» Document text
■ ■ ■
The fact that these enzymes have been shown to facilitate the shuttling of electrons from the membrane to diverse organic terminal electron acceptors, enabling an anaerobic electron transport chain, led us to hypothesize that they might play a more widespread role in the microbial catabolism of the diversity of complex substrates available in the gut. Here, we provide an in-depth computational genomic study of the Fe-S flavoenzyme superfamily and its presence across genomes of gut microbiome-related bacteria. Using phylogenomic analyses, we show that this enzyme superfamily comprises a large sequence diversity and has particularly undergone strong evolutionary expansion in the class Clostridia, emphasizing its possible implication in different metabolic reactions in the gut. Large amounts of strain-level variation between genomes indicate that the pathways involved likely facilitate ecologically specialized functions. Finally, analysis of the enzyme content in their surrounding operons and gene clusters uncovers a wide array of putative catabolic gene clusters associated with the breakdown of diverse substrates, which provides a rich resource for uncovering novel pathways in the human microbiome and beyond.
■ ■ ■
» Supplied data
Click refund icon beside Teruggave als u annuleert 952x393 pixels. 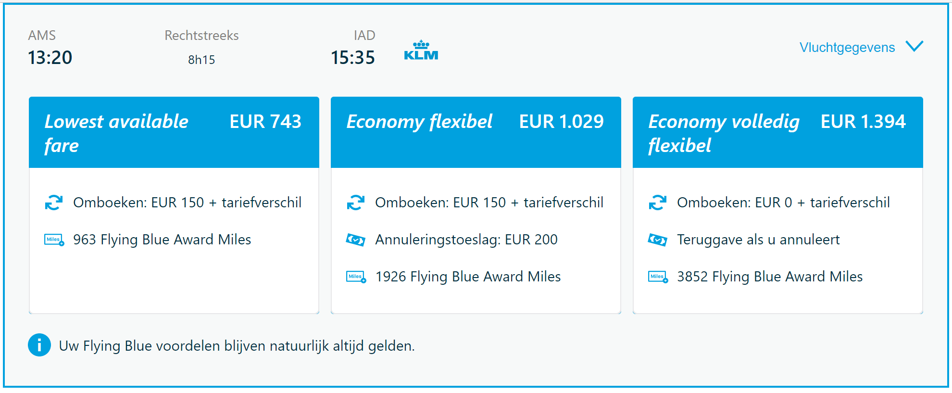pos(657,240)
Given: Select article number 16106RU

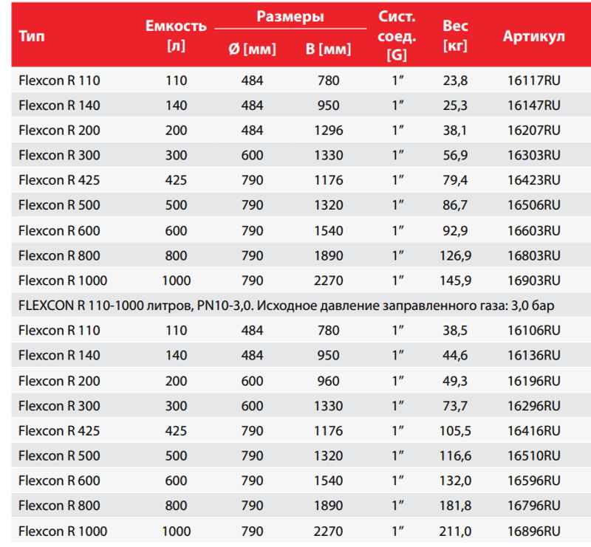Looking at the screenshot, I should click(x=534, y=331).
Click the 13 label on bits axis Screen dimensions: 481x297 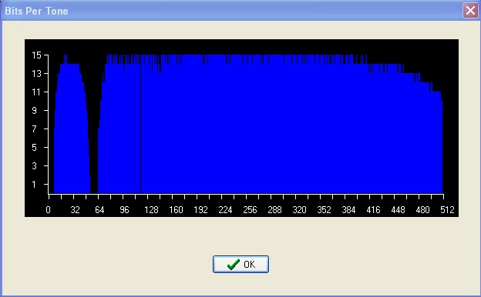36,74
■ ■ ■
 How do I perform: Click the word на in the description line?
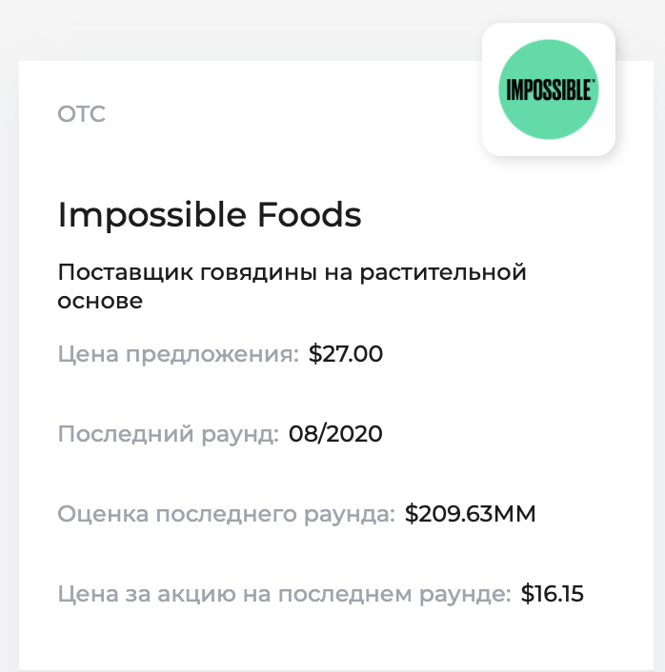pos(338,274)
■ ■ ■
What comes next in the text on Fe-S flavoenzymes in gut bacteria? Continue it from the end of its last sentence.

Methods
Identification of members of the Fe-S flavoenzyme superfamily
BaiCD contains two Pfam domains, Oxidored_FMN (PF00724) and Pyr_redox_2 (PF07992). We used hmmsearch (hmmer HMMER3.1b2, February 2015; http://hmmer.org/) to identify protein sequences harbouring both domains from two databases: all bacterial sequences in GenBank (complete and draft genomes, >100 000 entries) and all sequences in RefSeq belonging to the class Clostridia (>2500 entries), as some of the Clostridia genomes in GenBank lack gene coordinate annotations. Proteins with a sequence E value ≤1×10−5 for both domains were deemed hits. The resulting set of 49 437 Fe-S flavoenzyme superfamily members was used for the analyses described in the next sections.
Reconstruction of an Fe-S flavoenzyme protein similarity network
The amino acid sequences of the 49 870 Fe-S flavoenzyme superfamily members were clustered using MMseqs2 [18], setting the minimum identity to 0.9. From the 1694 groups in the resulting protein similarity network, we picked five representatives of each cluster (randomly chosen when the cluster contained more than five nodes). Approximately 2500 singletons (families of size one) were also included in the subsequent analysis. We aligned the protein sequences to the Oxidored_FMN and Pyr_redox_2 Pfam domains using hmmalign (hmmer HMMER3.1b2, February 2015; http://hmmer.org/), removed the unaligned and indel regions, merged the alignments of the two domains and reconstructed a phylogeny using FastTree [19]; the midpoint root of the tree was calculated using the phytools package in R [20]. The resulting phylogenetic tree was annotated with interactive Tree of Life (iTOL) [21].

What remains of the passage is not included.